Rewrite the data starting at the line containing "Năm sinh (619, 570)" and ending at the line containing "Bán đất nền dự án (404, 2429)", with every "Bán" changed to "Rao bán" and nothing else altered. Give only those lines.

◆ Given information
○ ○ ○ ○ ○

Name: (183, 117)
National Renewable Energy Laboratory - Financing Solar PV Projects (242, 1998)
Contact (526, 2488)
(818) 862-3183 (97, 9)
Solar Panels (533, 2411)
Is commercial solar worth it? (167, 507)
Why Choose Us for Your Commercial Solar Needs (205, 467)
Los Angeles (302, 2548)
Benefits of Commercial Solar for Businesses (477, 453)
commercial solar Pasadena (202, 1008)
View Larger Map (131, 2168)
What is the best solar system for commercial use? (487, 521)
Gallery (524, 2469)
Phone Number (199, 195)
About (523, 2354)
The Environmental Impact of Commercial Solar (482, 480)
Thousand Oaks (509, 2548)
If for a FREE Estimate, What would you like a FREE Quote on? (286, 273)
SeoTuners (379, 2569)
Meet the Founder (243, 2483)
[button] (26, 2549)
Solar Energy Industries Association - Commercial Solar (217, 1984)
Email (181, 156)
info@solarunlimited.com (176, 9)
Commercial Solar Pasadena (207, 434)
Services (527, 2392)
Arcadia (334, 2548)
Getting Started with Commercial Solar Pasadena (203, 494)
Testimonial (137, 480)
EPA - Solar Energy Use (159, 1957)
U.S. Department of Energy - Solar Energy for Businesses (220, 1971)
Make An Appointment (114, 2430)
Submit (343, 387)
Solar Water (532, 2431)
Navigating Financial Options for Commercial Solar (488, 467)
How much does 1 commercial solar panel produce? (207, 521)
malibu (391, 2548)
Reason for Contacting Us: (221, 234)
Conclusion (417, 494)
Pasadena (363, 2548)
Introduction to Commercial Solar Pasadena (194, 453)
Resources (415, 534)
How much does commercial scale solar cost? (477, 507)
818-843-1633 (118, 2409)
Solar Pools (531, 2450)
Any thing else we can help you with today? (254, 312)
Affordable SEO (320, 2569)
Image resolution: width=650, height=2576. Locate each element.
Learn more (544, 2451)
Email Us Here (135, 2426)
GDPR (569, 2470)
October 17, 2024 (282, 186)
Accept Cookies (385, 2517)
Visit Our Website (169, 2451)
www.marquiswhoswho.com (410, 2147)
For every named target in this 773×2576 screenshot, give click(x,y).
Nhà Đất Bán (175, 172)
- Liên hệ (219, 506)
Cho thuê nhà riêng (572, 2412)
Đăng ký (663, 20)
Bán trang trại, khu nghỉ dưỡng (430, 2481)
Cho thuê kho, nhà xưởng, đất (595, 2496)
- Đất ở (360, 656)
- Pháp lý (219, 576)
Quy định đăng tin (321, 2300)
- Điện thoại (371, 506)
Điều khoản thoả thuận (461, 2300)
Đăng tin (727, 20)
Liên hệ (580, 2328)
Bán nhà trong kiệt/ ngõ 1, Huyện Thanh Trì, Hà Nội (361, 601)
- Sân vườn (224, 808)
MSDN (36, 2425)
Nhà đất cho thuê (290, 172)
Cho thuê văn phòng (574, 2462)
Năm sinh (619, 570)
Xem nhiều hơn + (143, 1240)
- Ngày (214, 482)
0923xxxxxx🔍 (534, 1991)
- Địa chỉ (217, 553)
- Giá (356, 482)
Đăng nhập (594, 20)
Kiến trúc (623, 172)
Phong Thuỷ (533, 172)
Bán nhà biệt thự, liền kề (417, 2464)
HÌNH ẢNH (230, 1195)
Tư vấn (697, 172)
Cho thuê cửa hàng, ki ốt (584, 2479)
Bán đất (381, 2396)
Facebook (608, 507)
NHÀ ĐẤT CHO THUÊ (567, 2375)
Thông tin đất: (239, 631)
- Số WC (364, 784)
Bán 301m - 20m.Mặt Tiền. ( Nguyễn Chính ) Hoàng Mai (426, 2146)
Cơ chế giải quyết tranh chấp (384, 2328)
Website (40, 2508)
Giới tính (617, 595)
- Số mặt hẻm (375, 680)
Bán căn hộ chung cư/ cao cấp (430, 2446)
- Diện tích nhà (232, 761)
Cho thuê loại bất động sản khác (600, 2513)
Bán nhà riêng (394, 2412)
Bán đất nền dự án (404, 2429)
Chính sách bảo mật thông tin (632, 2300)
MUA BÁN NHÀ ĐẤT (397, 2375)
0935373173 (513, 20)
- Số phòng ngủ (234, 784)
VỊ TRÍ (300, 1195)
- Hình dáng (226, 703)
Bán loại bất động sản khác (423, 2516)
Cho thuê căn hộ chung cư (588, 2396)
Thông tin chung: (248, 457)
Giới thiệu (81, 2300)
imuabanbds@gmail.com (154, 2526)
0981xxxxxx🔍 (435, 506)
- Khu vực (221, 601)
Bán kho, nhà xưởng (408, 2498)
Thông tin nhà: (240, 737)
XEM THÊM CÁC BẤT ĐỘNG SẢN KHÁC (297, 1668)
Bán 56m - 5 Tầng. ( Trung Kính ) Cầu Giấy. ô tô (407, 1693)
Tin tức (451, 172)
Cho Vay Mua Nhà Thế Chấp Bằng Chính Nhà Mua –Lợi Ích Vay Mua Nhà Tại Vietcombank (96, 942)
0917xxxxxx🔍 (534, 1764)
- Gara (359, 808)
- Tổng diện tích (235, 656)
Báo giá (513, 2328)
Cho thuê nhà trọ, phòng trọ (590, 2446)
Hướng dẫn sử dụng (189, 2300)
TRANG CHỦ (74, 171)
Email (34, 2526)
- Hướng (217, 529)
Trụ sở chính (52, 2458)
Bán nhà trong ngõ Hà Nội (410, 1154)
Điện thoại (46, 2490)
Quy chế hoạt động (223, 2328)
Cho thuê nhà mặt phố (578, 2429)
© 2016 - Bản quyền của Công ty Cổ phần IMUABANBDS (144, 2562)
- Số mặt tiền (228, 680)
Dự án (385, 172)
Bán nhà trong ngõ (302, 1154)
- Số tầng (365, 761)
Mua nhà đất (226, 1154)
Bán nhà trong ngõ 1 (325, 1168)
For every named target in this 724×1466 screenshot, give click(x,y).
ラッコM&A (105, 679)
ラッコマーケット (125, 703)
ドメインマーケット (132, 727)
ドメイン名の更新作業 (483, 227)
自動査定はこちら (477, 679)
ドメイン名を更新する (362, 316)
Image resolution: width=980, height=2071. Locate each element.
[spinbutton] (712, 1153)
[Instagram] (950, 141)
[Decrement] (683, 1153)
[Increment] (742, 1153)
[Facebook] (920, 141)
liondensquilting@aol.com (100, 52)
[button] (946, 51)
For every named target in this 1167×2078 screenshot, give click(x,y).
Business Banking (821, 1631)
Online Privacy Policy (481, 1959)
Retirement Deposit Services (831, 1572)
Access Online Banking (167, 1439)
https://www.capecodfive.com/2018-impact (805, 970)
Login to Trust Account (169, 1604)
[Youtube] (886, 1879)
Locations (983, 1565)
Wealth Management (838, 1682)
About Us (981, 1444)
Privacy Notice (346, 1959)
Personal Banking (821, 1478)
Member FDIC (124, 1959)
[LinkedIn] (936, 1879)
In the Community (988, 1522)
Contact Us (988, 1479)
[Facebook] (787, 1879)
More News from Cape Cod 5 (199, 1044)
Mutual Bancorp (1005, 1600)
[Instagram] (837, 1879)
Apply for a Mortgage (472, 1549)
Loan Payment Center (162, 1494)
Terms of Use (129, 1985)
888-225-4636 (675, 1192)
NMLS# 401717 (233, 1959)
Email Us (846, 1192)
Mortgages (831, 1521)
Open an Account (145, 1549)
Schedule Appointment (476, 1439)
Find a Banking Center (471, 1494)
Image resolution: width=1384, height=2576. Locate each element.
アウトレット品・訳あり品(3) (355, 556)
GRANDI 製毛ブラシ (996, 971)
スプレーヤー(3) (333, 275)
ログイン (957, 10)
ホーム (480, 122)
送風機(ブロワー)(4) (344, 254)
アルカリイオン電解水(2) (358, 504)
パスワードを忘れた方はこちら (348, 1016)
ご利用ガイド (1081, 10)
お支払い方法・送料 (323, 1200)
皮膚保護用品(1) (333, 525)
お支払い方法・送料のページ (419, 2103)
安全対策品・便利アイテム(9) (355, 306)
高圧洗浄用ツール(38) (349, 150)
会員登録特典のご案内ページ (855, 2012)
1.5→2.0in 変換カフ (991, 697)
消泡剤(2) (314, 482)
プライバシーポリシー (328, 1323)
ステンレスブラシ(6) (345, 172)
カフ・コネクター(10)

○ ○ ○ ○ ○

◆ Correct response
Năm sinh (619, 570)
Xem nhiều hơn + (143, 1240)
- Ngày (214, 482)
0923xxxxxx🔍 (534, 1991)
- Địa chỉ (217, 553)
- Giá (356, 482)
Đăng nhập (594, 20)
Kiến trúc (623, 172)
Phong Thuỷ (533, 172)
Rao bán nhà biệt thự, liền kề (417, 2464)
HÌNH ẢNH (230, 1195)
Tư vấn (697, 172)
Cho thuê cửa hàng, ki ốt (584, 2479)
Rao bán đất (381, 2396)
Facebook (608, 507)
NHÀ ĐẤT CHO THUÊ (567, 2375)
Thông tin đất: (239, 631)
- Số WC (364, 784)
Rao bán 301m - 20m.Mặt Tiền. ( Nguyễn Chính ) Hoàng Mai (426, 2146)
Cơ chế giải quyết tranh chấp (384, 2328)
Website (40, 2508)
Giới tính (617, 595)
- Số mặt hẻm (375, 680)
Rao bán căn hộ chung cư/ cao cấp (430, 2446)
- Diện tích nhà (232, 761)
Cho thuê loại bất động sản khác (600, 2513)
Rao bán nhà riêng (394, 2412)
Rao bán đất nền dự án (404, 2429)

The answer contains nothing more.